5.  THE LACK OF CROSS CULTURAL SKILLS - These of course come from learning and experience and intention.  Most minorities learn such skills in order to survive while living in a majority context.  Missionaries learn these skills intentionally in order to serve the people group to which they are called.  We speak here of learning cultural cues, language, the history, glory, hopes, and fears of a people group.  We speak here of "friend making" across racial or cultural lines. In a country that is filling up with minority groups for the majority Christian population not to pursue these skills by intention reveals a lack of concern or love.  Might I also suggest it reveals a lack of common sense nor a will to survive by failing to accommodate to reality.

6.  THE LACK OF LEADERSHIP - Pastors, College Presidents, Seminary Presidents, Mission organizations, Sessions, and leaders at all levels are the ones who need to cast a compelling Biblical vision and to lay out a plan by which cross cultural ministry should and can take place.  Leadership, when done well, enables people to make sacrifices for a greater goal; it does not simply pander to their fears or comfort.

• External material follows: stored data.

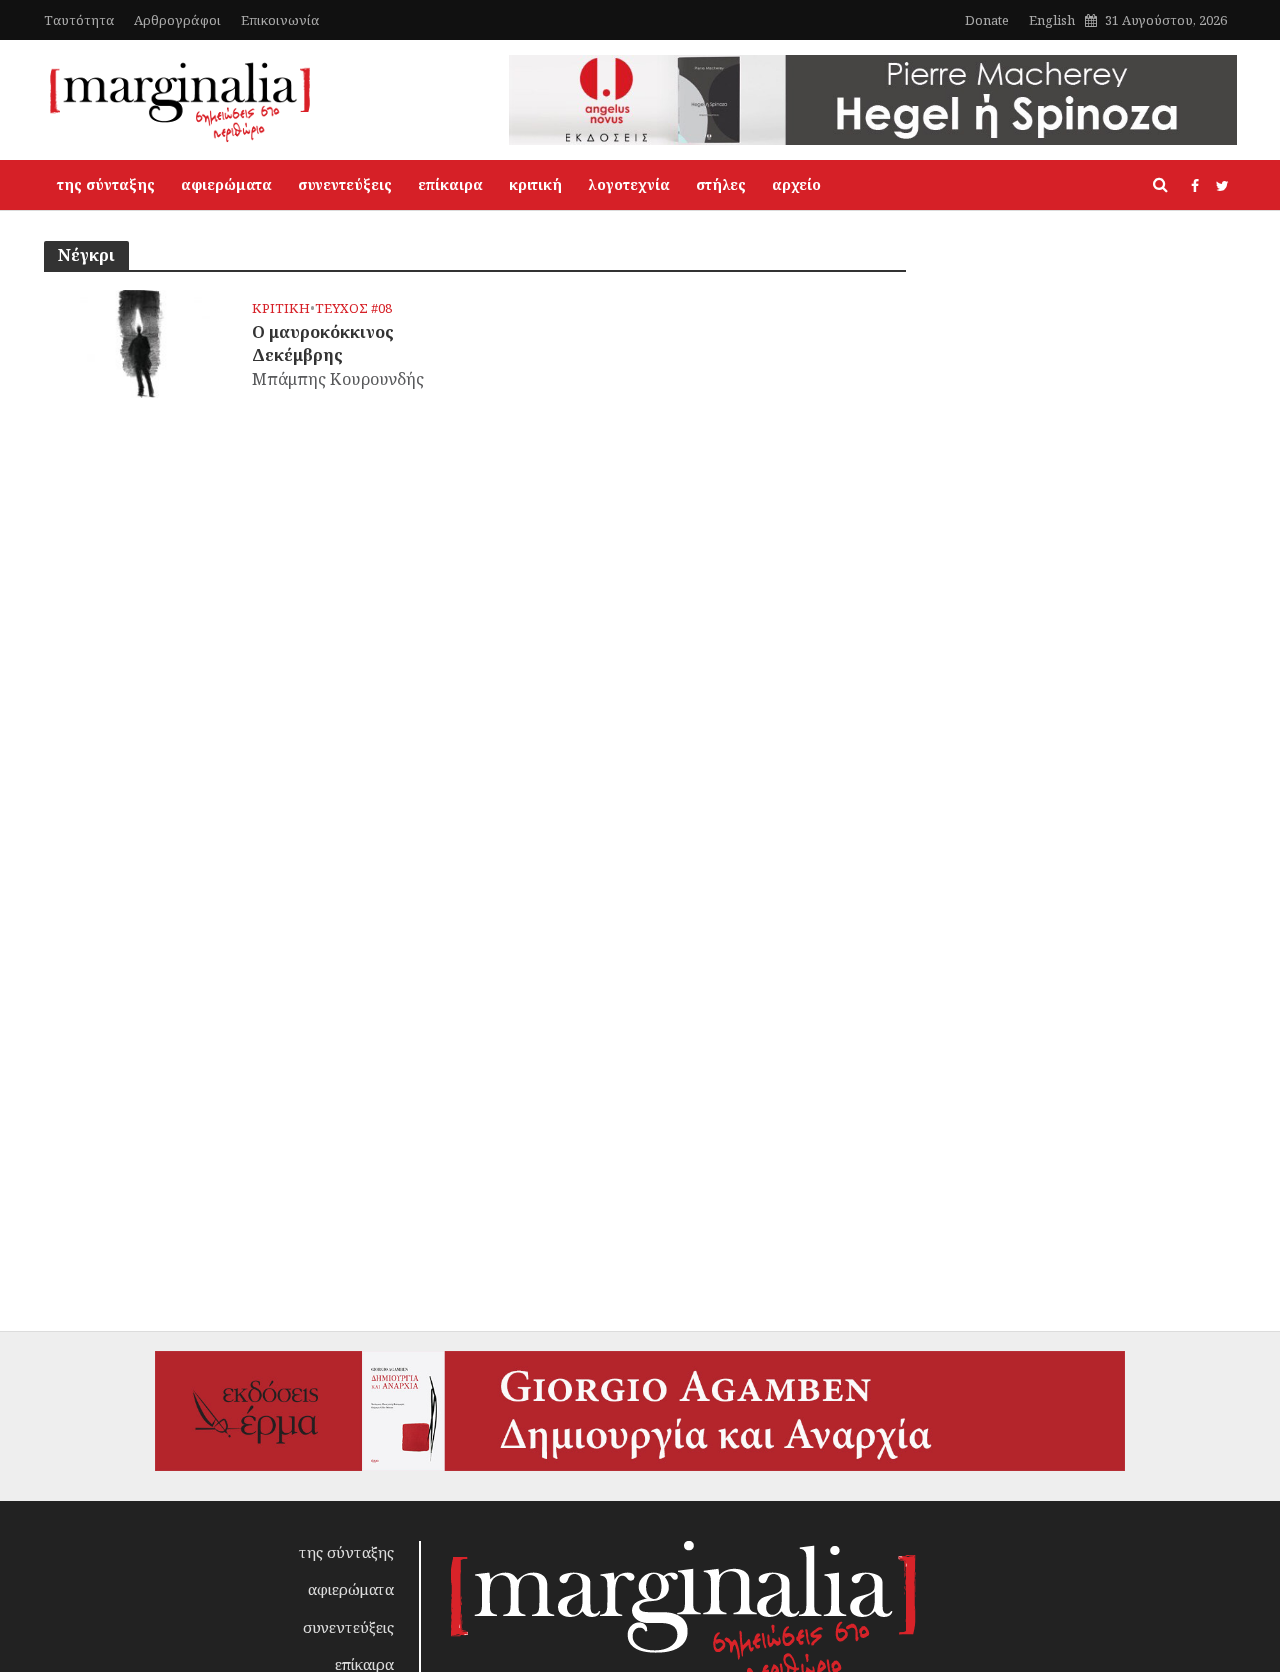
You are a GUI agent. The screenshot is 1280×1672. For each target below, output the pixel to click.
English (1052, 20)
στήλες (721, 184)
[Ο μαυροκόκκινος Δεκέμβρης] (140, 342)
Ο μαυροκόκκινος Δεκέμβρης (323, 343)
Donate (987, 20)
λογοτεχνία (629, 184)
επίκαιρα (450, 184)
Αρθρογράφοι (177, 20)
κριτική (535, 184)
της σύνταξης (106, 184)
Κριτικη (281, 308)
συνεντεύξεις (345, 184)
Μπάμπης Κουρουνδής (338, 379)
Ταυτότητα (79, 20)
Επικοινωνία (280, 20)
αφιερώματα (226, 184)
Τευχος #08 (353, 308)
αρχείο (796, 184)
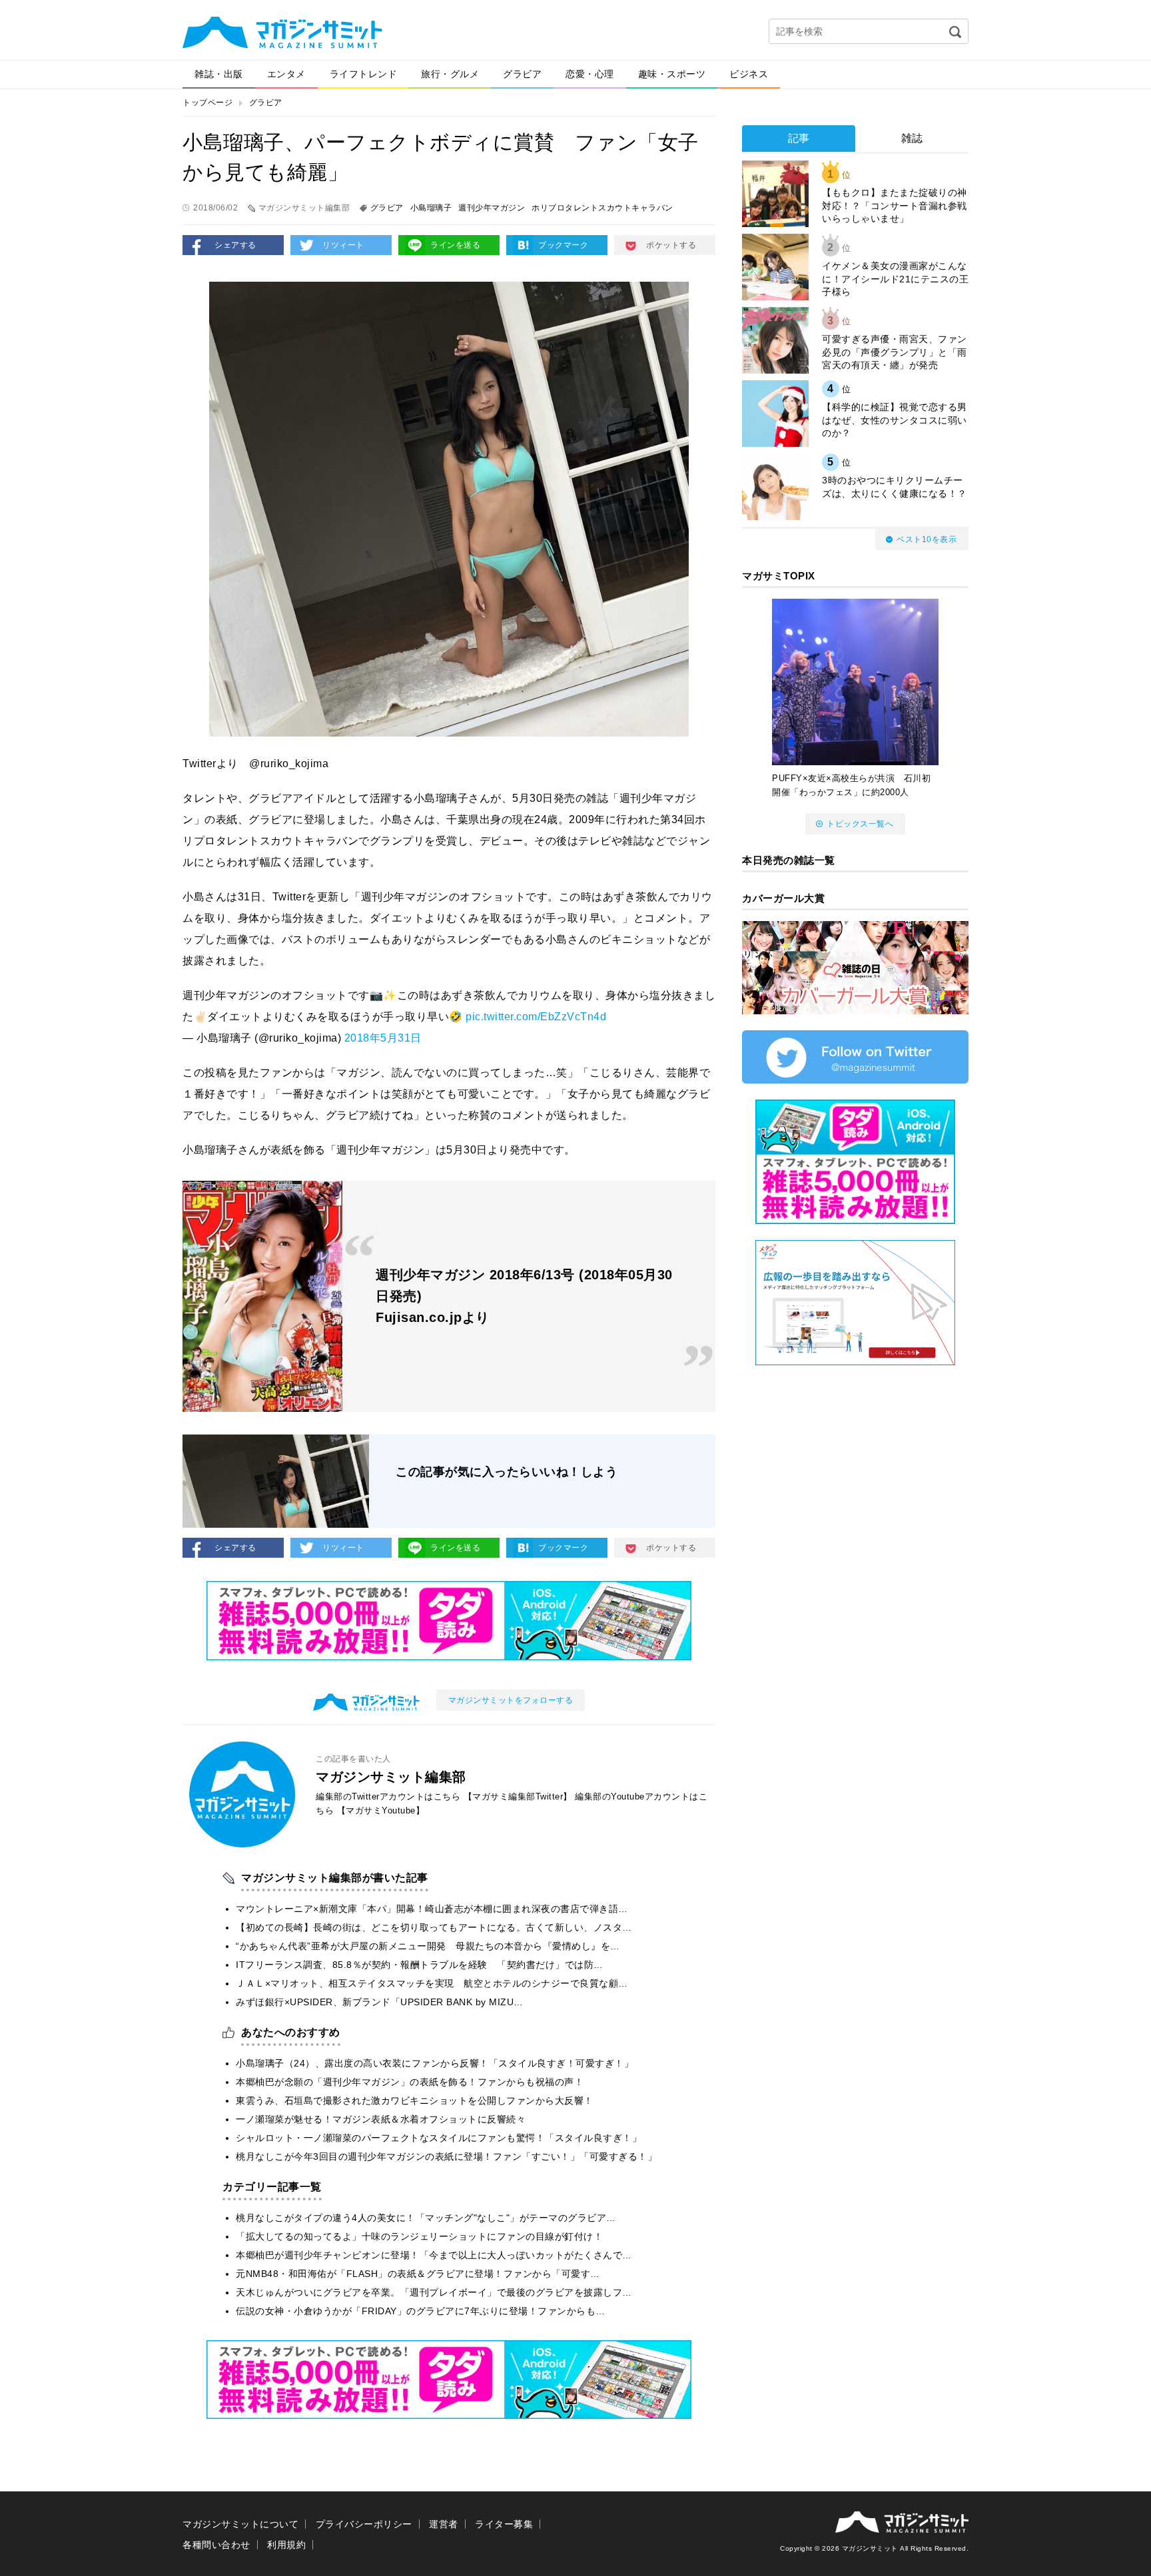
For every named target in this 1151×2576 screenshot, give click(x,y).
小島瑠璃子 (431, 207)
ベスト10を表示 (927, 539)
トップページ (207, 102)
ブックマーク (563, 245)
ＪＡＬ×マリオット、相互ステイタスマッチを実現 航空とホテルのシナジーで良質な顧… (432, 1983)
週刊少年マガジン (491, 207)
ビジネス (748, 74)
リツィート (343, 245)
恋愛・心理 (590, 74)
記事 (799, 138)
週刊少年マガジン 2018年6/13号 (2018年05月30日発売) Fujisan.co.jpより (524, 1296)
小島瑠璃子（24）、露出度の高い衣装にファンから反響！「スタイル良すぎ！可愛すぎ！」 (434, 2063)
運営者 (443, 2524)
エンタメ (286, 74)
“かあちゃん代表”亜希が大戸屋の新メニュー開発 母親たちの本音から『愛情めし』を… (428, 1946)
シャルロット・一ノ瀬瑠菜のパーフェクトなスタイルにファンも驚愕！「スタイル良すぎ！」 (438, 2137)
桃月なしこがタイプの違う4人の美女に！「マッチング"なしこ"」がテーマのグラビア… (426, 2217)
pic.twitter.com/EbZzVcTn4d (536, 1016)
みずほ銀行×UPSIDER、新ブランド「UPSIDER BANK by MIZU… (380, 2002)
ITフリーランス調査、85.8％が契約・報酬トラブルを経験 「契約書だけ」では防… (419, 1964)
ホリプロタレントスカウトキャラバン (602, 207)
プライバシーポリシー (364, 2524)
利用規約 (286, 2544)
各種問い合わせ (216, 2544)
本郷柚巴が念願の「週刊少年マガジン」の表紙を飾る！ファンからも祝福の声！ (409, 2082)
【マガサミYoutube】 (381, 1810)
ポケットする (671, 245)
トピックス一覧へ (860, 823)
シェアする (235, 245)
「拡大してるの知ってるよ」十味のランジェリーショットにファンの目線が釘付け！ (419, 2236)
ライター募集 (504, 2524)
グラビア (522, 74)
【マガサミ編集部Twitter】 (518, 1796)
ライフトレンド (364, 74)
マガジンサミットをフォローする (511, 1700)
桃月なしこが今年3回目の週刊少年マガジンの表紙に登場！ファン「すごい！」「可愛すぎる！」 (446, 2156)
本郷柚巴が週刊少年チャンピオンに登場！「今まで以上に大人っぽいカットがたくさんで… (434, 2255)
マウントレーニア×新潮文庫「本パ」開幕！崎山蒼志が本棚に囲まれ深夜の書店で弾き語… (432, 1908)
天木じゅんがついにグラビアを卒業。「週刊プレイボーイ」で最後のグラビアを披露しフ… (434, 2292)
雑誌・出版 (218, 74)
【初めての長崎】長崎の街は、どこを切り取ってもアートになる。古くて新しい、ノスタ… (434, 1927)
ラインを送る (455, 245)
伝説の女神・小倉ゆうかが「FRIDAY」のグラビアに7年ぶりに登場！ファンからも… (420, 2311)
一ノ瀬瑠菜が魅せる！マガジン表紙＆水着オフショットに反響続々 (381, 2119)
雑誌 (912, 138)
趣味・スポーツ (672, 74)
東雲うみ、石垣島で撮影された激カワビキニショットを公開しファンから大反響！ (414, 2100)
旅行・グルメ (450, 74)
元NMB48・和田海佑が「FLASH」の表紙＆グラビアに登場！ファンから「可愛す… (418, 2273)
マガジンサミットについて (240, 2524)
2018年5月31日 (383, 1038)
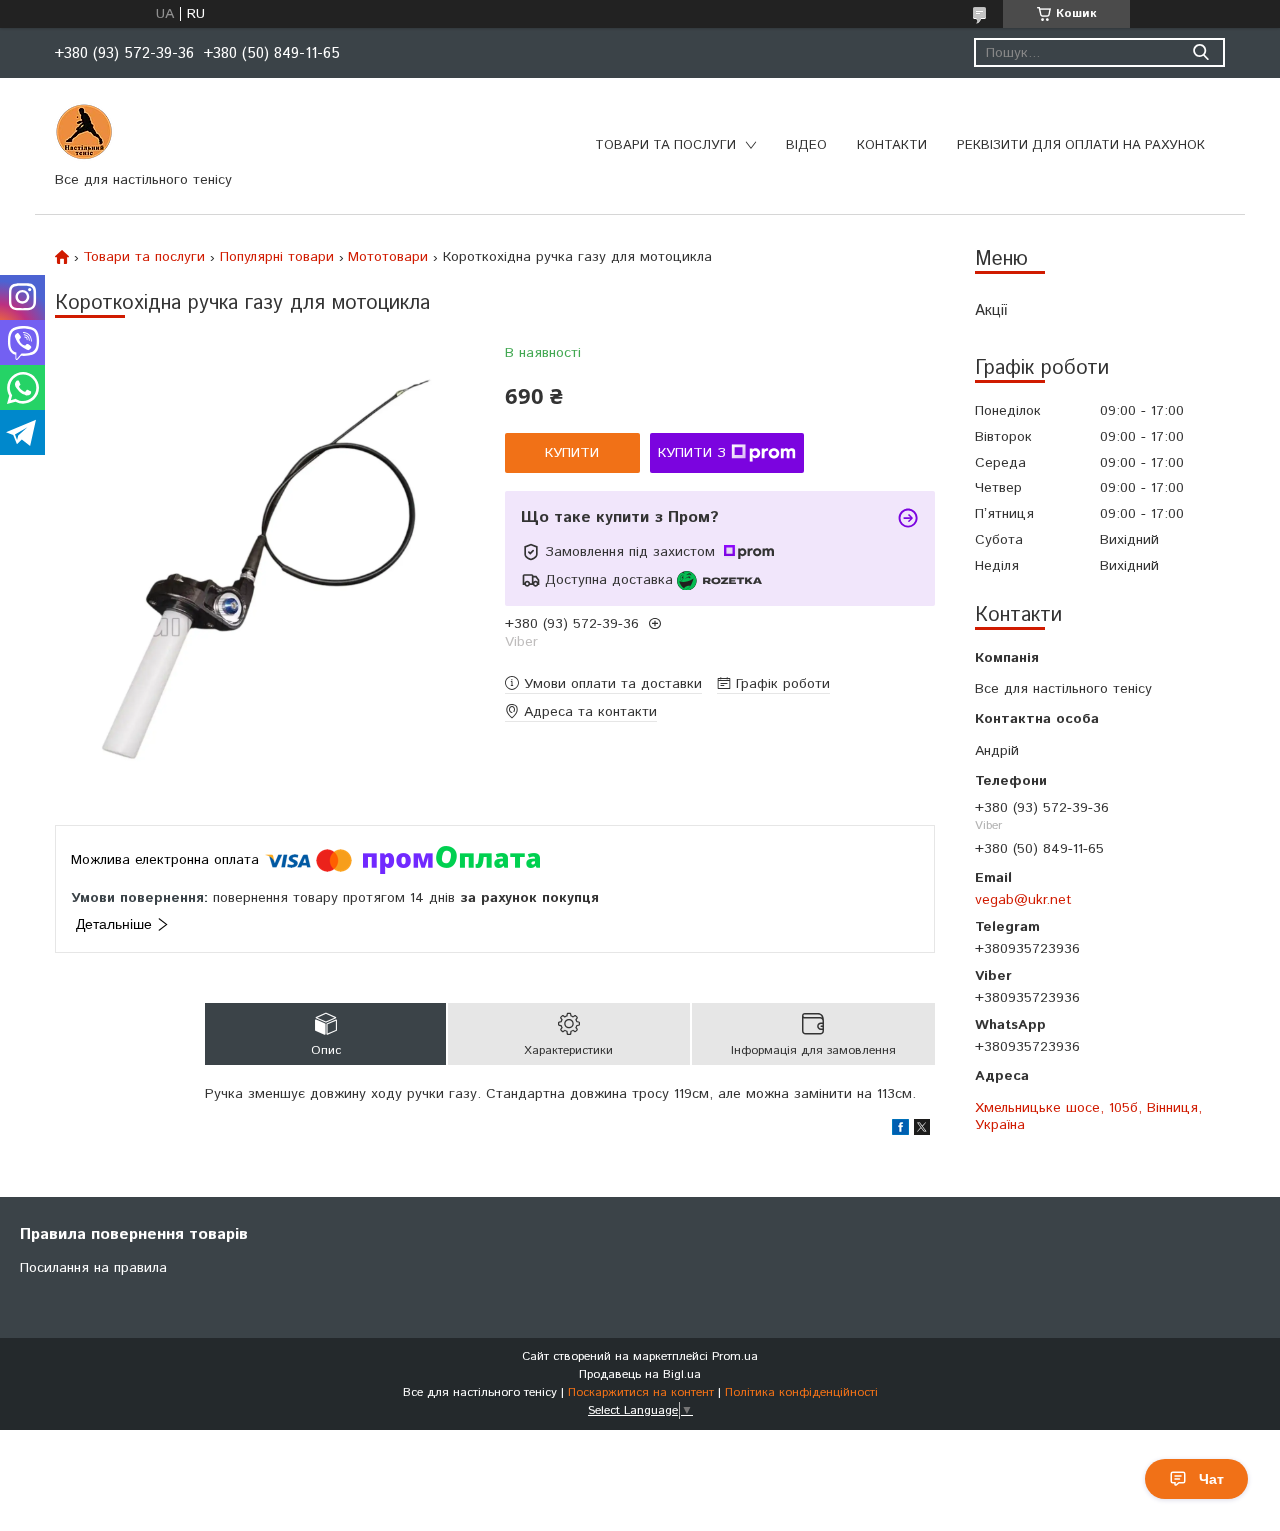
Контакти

    Leadership sees the future and is able to integrate the past into a progressive plan that preserves Biblical principle and values while engaging new opportunities.  Good leadership looks around their institution and sees what he or she doesn't have and who or what is missing. Good leadership will pursue the recruiting, the training, giving of scholarships, the inclusion, the raising to partnership levels of leadership, the proactive pursuit of door opening for gifted minority individuals.  In cross cultural ministry we are forced to love our neighbors as ourselves and as John Calvin said there is no such thing as loving your neighbor without sacrifice.  Everybody gives up something to gain something more in ministries of reconciliation.

7.  BENIGN GEOGRAPHICAL SEPARATION -   There are people who cannot readily participate in cross cultural ministry because they live in a place where there is just "them"  Sometimes of course this is not really true because they have refused to see the Indian reservation or the trailer park or the migrant camp not too far away.  Yet, we know there are those folks who are not going to start a bus ministry that goes two hundred miles.  If you live in a place where no one is different from you, and you didn't go there to get away from the rest of us, well then please pray for the rest of the church of Jesus Christ.  Pray that we would stop running away from our future, which is to be with all these other kind of folks around the throne of heaven, where all our fears of losing, or desires to win against others, or to be self-authenticated will finally be eradicated, expiated, and propitiated from and for us by the blood of the Lamb who was slain.